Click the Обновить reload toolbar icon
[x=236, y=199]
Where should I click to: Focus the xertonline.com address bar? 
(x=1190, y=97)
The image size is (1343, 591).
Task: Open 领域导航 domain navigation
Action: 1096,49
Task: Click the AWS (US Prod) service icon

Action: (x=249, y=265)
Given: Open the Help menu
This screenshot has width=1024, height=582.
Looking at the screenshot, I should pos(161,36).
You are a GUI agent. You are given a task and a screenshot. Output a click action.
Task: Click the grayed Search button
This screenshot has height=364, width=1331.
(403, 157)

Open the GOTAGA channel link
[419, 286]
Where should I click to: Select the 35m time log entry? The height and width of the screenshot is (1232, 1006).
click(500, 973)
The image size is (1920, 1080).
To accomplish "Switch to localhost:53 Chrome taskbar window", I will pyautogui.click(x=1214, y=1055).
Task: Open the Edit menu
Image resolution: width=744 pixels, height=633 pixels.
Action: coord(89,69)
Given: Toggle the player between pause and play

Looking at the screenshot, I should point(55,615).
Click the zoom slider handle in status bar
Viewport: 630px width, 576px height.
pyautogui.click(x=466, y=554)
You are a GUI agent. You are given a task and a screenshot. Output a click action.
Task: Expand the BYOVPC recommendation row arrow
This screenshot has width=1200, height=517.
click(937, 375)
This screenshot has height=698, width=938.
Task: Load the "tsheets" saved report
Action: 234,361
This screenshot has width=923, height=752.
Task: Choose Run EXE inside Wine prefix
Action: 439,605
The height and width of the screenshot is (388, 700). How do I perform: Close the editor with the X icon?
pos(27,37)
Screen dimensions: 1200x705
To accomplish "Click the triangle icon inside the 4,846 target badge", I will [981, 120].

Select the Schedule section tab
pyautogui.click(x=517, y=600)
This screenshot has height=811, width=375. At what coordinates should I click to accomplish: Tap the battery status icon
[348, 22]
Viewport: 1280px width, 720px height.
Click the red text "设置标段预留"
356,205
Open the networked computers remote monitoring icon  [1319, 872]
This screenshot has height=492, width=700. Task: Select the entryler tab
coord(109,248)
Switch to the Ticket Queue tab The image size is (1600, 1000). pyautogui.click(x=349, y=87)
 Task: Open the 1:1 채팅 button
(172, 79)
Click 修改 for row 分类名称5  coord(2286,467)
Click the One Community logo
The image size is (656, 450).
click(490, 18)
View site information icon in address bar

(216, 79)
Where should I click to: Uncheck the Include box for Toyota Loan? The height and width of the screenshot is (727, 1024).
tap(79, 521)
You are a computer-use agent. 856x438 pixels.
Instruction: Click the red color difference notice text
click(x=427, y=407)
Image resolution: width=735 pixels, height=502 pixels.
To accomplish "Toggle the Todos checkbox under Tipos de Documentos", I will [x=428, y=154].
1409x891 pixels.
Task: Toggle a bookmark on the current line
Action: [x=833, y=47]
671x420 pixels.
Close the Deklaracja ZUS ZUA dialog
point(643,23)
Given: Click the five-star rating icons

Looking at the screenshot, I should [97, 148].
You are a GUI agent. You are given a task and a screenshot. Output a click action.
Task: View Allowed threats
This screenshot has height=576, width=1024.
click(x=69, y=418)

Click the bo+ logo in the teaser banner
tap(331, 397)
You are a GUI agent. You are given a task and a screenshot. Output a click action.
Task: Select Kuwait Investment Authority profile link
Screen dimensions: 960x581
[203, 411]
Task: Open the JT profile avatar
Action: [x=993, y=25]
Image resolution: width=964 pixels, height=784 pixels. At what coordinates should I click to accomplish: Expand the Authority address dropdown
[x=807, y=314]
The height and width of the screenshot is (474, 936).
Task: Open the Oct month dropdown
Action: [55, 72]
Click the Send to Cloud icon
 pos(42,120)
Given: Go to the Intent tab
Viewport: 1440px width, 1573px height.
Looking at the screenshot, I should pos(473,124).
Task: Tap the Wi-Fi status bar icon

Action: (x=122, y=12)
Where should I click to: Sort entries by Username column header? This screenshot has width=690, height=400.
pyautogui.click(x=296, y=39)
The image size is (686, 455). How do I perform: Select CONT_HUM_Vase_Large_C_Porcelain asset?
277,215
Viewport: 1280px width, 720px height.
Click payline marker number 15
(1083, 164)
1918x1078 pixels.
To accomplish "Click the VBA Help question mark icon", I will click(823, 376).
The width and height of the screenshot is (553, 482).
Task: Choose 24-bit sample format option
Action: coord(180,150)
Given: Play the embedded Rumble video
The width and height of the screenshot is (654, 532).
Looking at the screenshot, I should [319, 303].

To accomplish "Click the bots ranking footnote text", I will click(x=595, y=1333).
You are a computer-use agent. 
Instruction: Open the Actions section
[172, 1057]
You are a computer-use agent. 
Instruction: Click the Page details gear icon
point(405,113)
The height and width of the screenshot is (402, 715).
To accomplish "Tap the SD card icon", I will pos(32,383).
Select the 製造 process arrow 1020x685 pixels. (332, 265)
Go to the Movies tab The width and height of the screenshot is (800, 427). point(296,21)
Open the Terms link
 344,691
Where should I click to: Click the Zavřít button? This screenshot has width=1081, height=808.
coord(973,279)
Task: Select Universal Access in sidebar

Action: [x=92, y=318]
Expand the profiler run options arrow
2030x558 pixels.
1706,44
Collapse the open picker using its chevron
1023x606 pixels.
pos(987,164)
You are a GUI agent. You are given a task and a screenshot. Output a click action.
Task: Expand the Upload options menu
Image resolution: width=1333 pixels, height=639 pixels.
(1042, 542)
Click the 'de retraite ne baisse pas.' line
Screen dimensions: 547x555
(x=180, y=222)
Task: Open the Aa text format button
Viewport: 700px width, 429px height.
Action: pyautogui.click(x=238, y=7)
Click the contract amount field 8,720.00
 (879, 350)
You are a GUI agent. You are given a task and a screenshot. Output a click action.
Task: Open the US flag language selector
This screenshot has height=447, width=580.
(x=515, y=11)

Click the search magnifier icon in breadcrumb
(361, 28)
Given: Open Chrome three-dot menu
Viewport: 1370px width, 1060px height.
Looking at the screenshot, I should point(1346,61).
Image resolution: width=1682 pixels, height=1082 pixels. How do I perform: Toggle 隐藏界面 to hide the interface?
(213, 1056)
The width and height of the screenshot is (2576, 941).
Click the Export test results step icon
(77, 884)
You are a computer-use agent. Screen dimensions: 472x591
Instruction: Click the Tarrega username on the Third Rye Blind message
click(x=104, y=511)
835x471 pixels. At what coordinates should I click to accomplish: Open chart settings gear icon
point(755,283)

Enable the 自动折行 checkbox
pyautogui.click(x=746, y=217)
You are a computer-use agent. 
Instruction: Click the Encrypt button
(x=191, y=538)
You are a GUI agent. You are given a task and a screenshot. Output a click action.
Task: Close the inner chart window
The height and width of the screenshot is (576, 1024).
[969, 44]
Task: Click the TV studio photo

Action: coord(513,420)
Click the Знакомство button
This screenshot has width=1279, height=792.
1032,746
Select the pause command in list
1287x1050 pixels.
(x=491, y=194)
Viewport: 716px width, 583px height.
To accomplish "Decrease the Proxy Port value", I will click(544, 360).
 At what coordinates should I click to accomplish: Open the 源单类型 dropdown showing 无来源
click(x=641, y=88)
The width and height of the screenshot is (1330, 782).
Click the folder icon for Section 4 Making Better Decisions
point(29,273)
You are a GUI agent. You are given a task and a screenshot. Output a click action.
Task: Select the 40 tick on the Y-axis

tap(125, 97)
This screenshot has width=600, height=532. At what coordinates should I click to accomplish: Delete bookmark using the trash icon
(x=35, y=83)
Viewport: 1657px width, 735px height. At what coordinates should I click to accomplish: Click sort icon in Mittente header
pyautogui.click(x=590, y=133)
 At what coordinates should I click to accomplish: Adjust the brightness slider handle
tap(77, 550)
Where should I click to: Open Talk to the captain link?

.....

» **Task instructions**
Please retype the data above exactly, including every line.

» **Task output**
Click the Обновить reload toolbar icon
[x=236, y=199]
Where should I click to: Focus the xertonline.com address bar? 
(x=1190, y=97)
The image size is (1343, 591).
Task: Open 领域导航 domain navigation
Action: 1096,49
Task: Click the AWS (US Prod) service icon

Action: (x=249, y=265)
Given: Open the Help menu
This screenshot has width=1024, height=582.
Looking at the screenshot, I should pos(161,36).
You are a GUI agent. You are given a task and a screenshot. Output a click action.
Task: Click the grayed Search button
This screenshot has height=364, width=1331.
(403, 157)

Open the GOTAGA channel link
[419, 286]
Where should I click to: Select the 35m time log entry? The height and width of the screenshot is (1232, 1006).
click(500, 973)
The image size is (1920, 1080).
To accomplish "Switch to localhost:53 Chrome taskbar window", I will pyautogui.click(x=1214, y=1055).
Task: Open the Edit menu
Image resolution: width=744 pixels, height=633 pixels.
Action: coord(89,69)
Given: Toggle the player between pause and play

Looking at the screenshot, I should point(55,615).
Click the zoom slider handle in status bar
Viewport: 630px width, 576px height.
pyautogui.click(x=466, y=554)
You are a GUI agent. You are given a task and a screenshot. Output a click action.
Task: Expand the BYOVPC recommendation row arrow
This screenshot has width=1200, height=517.
click(937, 375)
This screenshot has height=698, width=938.
Task: Load the "tsheets" saved report
Action: 234,361
This screenshot has width=923, height=752.
Task: Choose Run EXE inside Wine prefix
Action: 439,605
The height and width of the screenshot is (388, 700). How do I perform: Close the editor with the X icon?
pos(27,37)
Screen dimensions: 1200x705
To accomplish "Click the triangle icon inside the 4,846 target badge", I will [981, 120].

Select the Schedule section tab
pyautogui.click(x=517, y=600)
This screenshot has height=811, width=375. At what coordinates should I click to accomplish: Tap the battery status icon
[348, 22]
Viewport: 1280px width, 720px height.
Click the red text "设置标段预留"
356,205
Open the networked computers remote monitoring icon  [1319, 872]
This screenshot has height=492, width=700. Task: Select the entryler tab
coord(109,248)
Switch to the Ticket Queue tab The image size is (1600, 1000). pyautogui.click(x=349, y=87)
 Task: Open the 1:1 채팅 button
(172, 79)
Click 修改 for row 分类名称5  coord(2286,467)
Click the One Community logo
The image size is (656, 450).
click(490, 18)
View site information icon in address bar

(216, 79)
Where should I click to: Uncheck the Include box for Toyota Loan? The height and width of the screenshot is (727, 1024).
tap(79, 521)
You are a computer-use agent. 856x438 pixels.
Instruction: Click the red color difference notice text
click(x=427, y=407)
Image resolution: width=735 pixels, height=502 pixels.
To accomplish "Toggle the Todos checkbox under Tipos de Documentos", I will [x=428, y=154].
1409x891 pixels.
Task: Toggle a bookmark on the current line
Action: [x=833, y=47]
671x420 pixels.
Close the Deklaracja ZUS ZUA dialog
point(643,23)
Given: Click the five-star rating icons

Looking at the screenshot, I should [97, 148].
You are a GUI agent. You are given a task and a screenshot. Output a click action.
Task: View Allowed threats
This screenshot has height=576, width=1024.
click(x=69, y=418)

Click the bo+ logo in the teaser banner
tap(331, 397)
You are a GUI agent. You are given a task and a screenshot. Output a click action.
Task: Select Kuwait Investment Authority profile link
Screen dimensions: 960x581
[203, 411]
Task: Open the JT profile avatar
Action: [x=993, y=25]
Image resolution: width=964 pixels, height=784 pixels. At what coordinates should I click to accomplish: Expand the Authority address dropdown
[x=807, y=314]
The height and width of the screenshot is (474, 936).
Task: Open the Oct month dropdown
Action: [55, 72]
Click the Send to Cloud icon
 pos(42,120)
Given: Go to the Intent tab
Viewport: 1440px width, 1573px height.
Looking at the screenshot, I should pos(473,124).
Task: Tap the Wi-Fi status bar icon

Action: (x=122, y=12)
Where should I click to: Sort entries by Username column header? This screenshot has width=690, height=400.
pyautogui.click(x=296, y=39)
The image size is (686, 455). How do I perform: Select CONT_HUM_Vase_Large_C_Porcelain asset?
277,215
Viewport: 1280px width, 720px height.
Click payline marker number 15
(1083, 164)
1918x1078 pixels.
To accomplish "Click the VBA Help question mark icon", I will click(823, 376).
The width and height of the screenshot is (553, 482).
Task: Choose 24-bit sample format option
Action: coord(180,150)
Given: Play the embedded Rumble video
The width and height of the screenshot is (654, 532).
Looking at the screenshot, I should [319, 303].

To accomplish "Click the bots ranking footnote text", I will click(x=595, y=1333).
You are a computer-use agent. 
Instruction: Open the Actions section
[172, 1057]
You are a computer-use agent. 
Instruction: Click the Page details gear icon
point(405,113)
The height and width of the screenshot is (402, 715).
To accomplish "Tap the SD card icon", I will pos(32,383).
Select the 製造 process arrow 1020x685 pixels. (332, 265)
Go to the Movies tab The width and height of the screenshot is (800, 427). point(296,21)
Open the Terms link
 344,691
Where should I click to: Click the Zavřít button? This screenshot has width=1081, height=808.
coord(973,279)
Task: Select Universal Access in sidebar

Action: [x=92, y=318]
Expand the profiler run options arrow
2030x558 pixels.
1706,44
Collapse the open picker using its chevron
1023x606 pixels.
pos(987,164)
You are a GUI agent. You are given a task and a screenshot. Output a click action.
Task: Expand the Upload options menu
Image resolution: width=1333 pixels, height=639 pixels.
(1042, 542)
Click the 'de retraite ne baisse pas.' line
Screen dimensions: 547x555
(x=180, y=222)
Task: Open the Aa text format button
Viewport: 700px width, 429px height.
Action: pyautogui.click(x=238, y=7)
Click the contract amount field 8,720.00
 (879, 350)
You are a GUI agent. You are given a task and a screenshot. Output a click action.
Task: Open the US flag language selector
This screenshot has height=447, width=580.
(x=515, y=11)

Click the search magnifier icon in breadcrumb
(361, 28)
Given: Open Chrome three-dot menu
Viewport: 1370px width, 1060px height.
Looking at the screenshot, I should point(1346,61).
Image resolution: width=1682 pixels, height=1082 pixels. How do I perform: Toggle 隐藏界面 to hide the interface?
(213, 1056)
The width and height of the screenshot is (2576, 941).
Click the Export test results step icon
(77, 884)
You are a computer-use agent. Screen dimensions: 472x591
Instruction: Click the Tarrega username on the Third Rye Blind message
click(x=104, y=511)
835x471 pixels. At what coordinates should I click to accomplish: Open chart settings gear icon
point(755,283)

Enable the 自动折行 checkbox
pyautogui.click(x=746, y=217)
You are a computer-use agent. 
Instruction: Click the Encrypt button
(x=191, y=538)
You are a GUI agent. You are given a task and a screenshot. Output a click action.
Task: Close the inner chart window
The height and width of the screenshot is (576, 1024).
[969, 44]
Task: Click the TV studio photo

Action: coord(513,420)
Click the Знакомство button
This screenshot has width=1279, height=792.
1032,746
Select the pause command in list
1287x1050 pixels.
(x=491, y=194)
Viewport: 716px width, 583px height.
To accomplish "Decrease the Proxy Port value", I will click(544, 360).
 At what coordinates should I click to accomplish: Open the 源单类型 dropdown showing 无来源
click(x=641, y=88)
The width and height of the screenshot is (1330, 782).
Click the folder icon for Section 4 Making Better Decisions
point(29,273)
You are a GUI agent. You are given a task and a screenshot. Output a click action.
Task: Select the 40 tick on the Y-axis

tap(125, 97)
This screenshot has width=600, height=532. At what coordinates should I click to accomplish: Delete bookmark using the trash icon
(x=35, y=83)
Viewport: 1657px width, 735px height. At what coordinates should I click to accomplish: Click sort icon in Mittente header
pyautogui.click(x=590, y=133)
 At what coordinates should I click to accomplish: Adjust the brightness slider handle
tap(77, 550)
Where should I click to: Open Talk to the captain link?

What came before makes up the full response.